Engie Vianeo, marque française spécialisée dans la mobilité électrique, vient de décrocher une commande colossale : plus de 4 500 points de recharge AC à installer sur le territoire belge. Un signal fort en plein cœur de l'Europe, qui mérite l'attention des automobilistes suisses en pleine réflexion sur le passage à l'électrique.

Un déploiement belge qui change d'échelle

Le contrat remporté par Engie Vianeo se décompose en deux volets distincts. En Wallonie, environ 3 000 bornes de recharge d'une puissance de 22 kW seront déployées sur l'ensemble de la région. En parallèle, 1 640 points de recharge supplémentaires sont prévus pour la Région de Bruxelles-Capitale. Au total, c'est un réseau de plus de 4 500 unités qui verra le jour, dans un pays dont la superficie est comparable à celle de certains cantons suisses cumulés.

La puissance retenue — 22 kW en courant alternatif — est significative : elle permet de recharger une batterie de taille moyenne en deux à quatre heures, idéalement la nuit à domicile ou en journée sur un parking d'entreprise ou de centre-ville. Ce standard AC est aujourd'hui le plus répandu en Europe pour les bornes de proximité, avant tout complément de la recharge rapide DC sur autoroute.

Suisse : ce que ça change pour vous

La Suisse n'a pas attendu la Belgique pour structurer son réseau. Des opérateurs comme SwissCharge ou EVPASS maillent déjà les grandes agglomérations — Zurich, Genève, Lausanne, Berne — d'une infrastructure dense. Mais le déploiement belge illustre une tendance de fond : les pouvoirs publics européens accélèrent massivement les investissements en recharge publique, et la Suisse, bien qu'hors UE, suit une trajectoire similaire sous la pression de ses propres objectifs climatiques.

Rappelons que la Confédération vise 50 % de nouveaux véhicules électriques d'ici 2030, sans ZFE nationale à ce stade, mais avec une pression réelle sur les importateurs via les objectifs CO₂ fédéraux. Concrètement, pour un particulier suisse, cela se traduit par des aides cantonales attractives : jusqu'à 3 000 CHF à Vaud et Genève, 2 000 CHF à Berne, sans compter les exonérations ou réductions d'impôt sur les véhicules dans de nombreux cantons.

Côté budget, le franc fort joue en votre faveur : les véhicules électriques importés de la zone euro restent compétitifs à l'achat. Sur le coût total de possession (TCO), l'avantage de l'électrique se confirme dès que vous ajoutez l'économie sur le carburant (selon les estimations, entre 1 500 et 2 500 CHF par an selon votre kilométrage), la réduction des entretiens mécaniques et les aides cantonales à l'achat.

22 kW AC : un standard à connaître avant d'acheter

Avant de signer pour un véhicule électrique, un détail technique souvent négligé mérite votre attention : la capacité de charge embarquée de votre futur véhicule.

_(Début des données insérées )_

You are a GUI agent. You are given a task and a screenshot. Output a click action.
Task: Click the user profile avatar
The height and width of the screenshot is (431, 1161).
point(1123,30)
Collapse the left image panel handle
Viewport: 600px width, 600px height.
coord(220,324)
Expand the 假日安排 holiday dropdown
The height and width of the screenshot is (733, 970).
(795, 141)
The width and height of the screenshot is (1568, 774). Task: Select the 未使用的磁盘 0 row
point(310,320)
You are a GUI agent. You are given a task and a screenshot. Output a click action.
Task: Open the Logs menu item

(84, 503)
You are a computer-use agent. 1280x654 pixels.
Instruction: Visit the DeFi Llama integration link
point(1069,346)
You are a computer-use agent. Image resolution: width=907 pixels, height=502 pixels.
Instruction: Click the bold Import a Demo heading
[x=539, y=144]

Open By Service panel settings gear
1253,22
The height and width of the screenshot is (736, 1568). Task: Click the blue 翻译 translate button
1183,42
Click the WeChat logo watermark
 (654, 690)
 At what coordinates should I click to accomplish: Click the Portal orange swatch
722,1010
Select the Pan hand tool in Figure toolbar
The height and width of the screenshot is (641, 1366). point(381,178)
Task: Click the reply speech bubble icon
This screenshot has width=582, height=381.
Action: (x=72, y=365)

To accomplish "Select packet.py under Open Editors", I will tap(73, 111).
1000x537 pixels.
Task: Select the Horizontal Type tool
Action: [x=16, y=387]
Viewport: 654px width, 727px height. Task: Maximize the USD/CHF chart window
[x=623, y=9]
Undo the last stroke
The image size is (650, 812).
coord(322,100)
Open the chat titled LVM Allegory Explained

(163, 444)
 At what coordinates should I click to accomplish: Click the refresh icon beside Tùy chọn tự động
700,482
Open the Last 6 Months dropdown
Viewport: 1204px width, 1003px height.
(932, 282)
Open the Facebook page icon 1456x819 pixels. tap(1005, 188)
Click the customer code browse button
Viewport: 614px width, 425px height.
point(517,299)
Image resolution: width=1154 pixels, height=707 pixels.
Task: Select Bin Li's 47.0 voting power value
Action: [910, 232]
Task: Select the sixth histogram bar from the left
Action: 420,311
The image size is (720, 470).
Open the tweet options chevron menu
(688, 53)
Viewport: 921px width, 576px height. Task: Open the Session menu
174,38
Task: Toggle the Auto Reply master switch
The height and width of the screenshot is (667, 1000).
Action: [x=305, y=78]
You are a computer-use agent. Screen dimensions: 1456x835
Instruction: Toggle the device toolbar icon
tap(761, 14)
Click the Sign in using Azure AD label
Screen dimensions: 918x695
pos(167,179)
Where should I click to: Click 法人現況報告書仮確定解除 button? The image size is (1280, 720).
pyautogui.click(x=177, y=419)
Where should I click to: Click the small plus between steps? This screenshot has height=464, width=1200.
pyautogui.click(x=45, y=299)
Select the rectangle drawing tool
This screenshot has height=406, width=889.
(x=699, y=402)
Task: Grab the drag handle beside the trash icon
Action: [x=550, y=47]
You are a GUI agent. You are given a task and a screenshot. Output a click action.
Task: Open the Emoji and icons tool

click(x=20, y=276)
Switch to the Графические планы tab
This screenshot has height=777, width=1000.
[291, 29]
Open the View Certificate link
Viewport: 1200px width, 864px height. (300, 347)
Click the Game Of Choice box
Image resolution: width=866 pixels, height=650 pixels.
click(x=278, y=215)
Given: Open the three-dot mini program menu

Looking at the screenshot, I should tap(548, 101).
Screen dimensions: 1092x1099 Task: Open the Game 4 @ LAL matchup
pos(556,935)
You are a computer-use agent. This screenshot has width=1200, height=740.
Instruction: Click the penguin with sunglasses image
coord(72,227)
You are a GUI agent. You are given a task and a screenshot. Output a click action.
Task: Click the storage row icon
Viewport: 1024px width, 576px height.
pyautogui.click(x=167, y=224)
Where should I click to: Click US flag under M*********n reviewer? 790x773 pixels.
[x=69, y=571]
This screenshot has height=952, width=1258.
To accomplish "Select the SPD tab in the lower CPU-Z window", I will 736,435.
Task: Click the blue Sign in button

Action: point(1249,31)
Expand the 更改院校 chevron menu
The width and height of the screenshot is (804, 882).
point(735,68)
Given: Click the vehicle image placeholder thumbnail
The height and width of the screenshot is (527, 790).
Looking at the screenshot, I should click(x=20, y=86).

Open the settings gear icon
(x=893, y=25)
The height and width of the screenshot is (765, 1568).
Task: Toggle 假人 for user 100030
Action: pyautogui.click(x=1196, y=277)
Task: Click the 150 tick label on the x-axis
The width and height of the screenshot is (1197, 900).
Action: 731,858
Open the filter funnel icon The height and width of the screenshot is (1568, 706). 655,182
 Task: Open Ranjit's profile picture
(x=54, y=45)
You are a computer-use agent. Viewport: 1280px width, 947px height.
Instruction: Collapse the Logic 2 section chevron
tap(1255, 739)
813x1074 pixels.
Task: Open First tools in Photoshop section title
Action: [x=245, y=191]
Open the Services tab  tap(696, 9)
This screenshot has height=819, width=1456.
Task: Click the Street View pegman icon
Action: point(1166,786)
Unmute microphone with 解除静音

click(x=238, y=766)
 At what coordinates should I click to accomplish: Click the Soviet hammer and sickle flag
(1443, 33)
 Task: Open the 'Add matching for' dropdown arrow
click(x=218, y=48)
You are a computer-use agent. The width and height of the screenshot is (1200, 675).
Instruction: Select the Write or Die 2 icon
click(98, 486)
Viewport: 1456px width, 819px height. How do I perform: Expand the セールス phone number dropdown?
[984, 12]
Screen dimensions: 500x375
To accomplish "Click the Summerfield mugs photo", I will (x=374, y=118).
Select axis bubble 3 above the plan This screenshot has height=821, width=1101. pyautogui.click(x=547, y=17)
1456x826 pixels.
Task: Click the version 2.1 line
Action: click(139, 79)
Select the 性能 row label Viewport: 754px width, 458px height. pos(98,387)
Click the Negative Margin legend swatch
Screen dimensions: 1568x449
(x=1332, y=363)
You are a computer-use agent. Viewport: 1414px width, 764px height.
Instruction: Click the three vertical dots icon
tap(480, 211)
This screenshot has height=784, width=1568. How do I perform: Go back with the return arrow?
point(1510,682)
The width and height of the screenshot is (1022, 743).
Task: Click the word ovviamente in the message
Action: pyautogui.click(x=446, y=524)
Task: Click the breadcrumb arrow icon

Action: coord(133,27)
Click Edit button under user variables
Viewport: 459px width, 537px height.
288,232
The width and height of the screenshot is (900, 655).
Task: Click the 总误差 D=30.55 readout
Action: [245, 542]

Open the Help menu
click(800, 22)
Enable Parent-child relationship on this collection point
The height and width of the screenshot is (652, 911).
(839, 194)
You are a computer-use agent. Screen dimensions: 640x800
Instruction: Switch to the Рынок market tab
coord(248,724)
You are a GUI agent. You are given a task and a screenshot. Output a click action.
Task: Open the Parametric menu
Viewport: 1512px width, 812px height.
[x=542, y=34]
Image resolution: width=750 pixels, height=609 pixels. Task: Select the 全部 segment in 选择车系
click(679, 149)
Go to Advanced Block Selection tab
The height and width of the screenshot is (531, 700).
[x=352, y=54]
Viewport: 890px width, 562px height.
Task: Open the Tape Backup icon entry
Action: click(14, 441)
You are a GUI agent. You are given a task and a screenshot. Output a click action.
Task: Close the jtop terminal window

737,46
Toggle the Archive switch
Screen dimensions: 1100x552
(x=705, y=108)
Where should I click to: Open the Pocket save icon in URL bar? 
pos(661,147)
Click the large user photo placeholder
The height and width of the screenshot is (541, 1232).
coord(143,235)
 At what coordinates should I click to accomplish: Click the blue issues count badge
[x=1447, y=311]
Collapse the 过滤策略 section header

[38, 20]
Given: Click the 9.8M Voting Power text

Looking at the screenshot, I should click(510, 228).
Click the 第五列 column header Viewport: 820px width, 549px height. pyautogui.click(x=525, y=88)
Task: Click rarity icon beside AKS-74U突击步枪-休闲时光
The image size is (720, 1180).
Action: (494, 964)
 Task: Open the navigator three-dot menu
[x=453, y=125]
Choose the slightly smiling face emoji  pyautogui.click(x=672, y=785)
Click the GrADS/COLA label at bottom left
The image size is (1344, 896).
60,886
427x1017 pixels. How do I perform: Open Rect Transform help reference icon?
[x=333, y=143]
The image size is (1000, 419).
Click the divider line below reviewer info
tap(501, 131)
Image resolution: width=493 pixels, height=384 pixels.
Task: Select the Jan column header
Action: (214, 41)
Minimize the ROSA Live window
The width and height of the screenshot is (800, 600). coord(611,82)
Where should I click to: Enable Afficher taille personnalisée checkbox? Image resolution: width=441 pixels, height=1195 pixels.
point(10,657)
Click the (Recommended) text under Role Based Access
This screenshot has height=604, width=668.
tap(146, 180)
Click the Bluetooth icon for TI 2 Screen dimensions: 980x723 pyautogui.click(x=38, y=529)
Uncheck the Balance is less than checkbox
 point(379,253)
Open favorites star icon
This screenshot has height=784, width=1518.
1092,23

Toutes les voitures électriques ne peuvent pas exploiter une borne de 22 kW — certains modèles sont limités à 7,4 kW ou 11 kW en AC. Résultat : si le réseau public monte en gamme (comme en Belgique ou en Suisse), votre voiture doit être capable d'en tirer parti.

Lors de votre prochain essai ou comparatif, vérifiez systématiquement la puissance AC maximale acceptée par le véhicule. Un chargeur embarqué de 11 kW minimum est aujourd'hui conseillé pour rester compatible avec l'évolution des infrastructures publiques en Europe.

Ce que vous devriez faire maintenant

L'accélération des déploiements en Europe — dont celui d'Engie Vianeo en Belgique — confirme que l'écosystème de la recharge se densifie rapidement. En Suisse, les conditions sont déjà réunies pour passer à l'électrique sereinement : aides cantonales disponibles, réseau urbain fiable, fiscalité avantageuse et prix compétitifs grâce au CHF. Renseignez-vous auprès de votre canton dès aujourd'hui pour connaître le montant exact de votre bonus, et comparez les offres en tenant compte du TCO sur 4 à 5 ans — vous pourriez être surpris par les chiffres.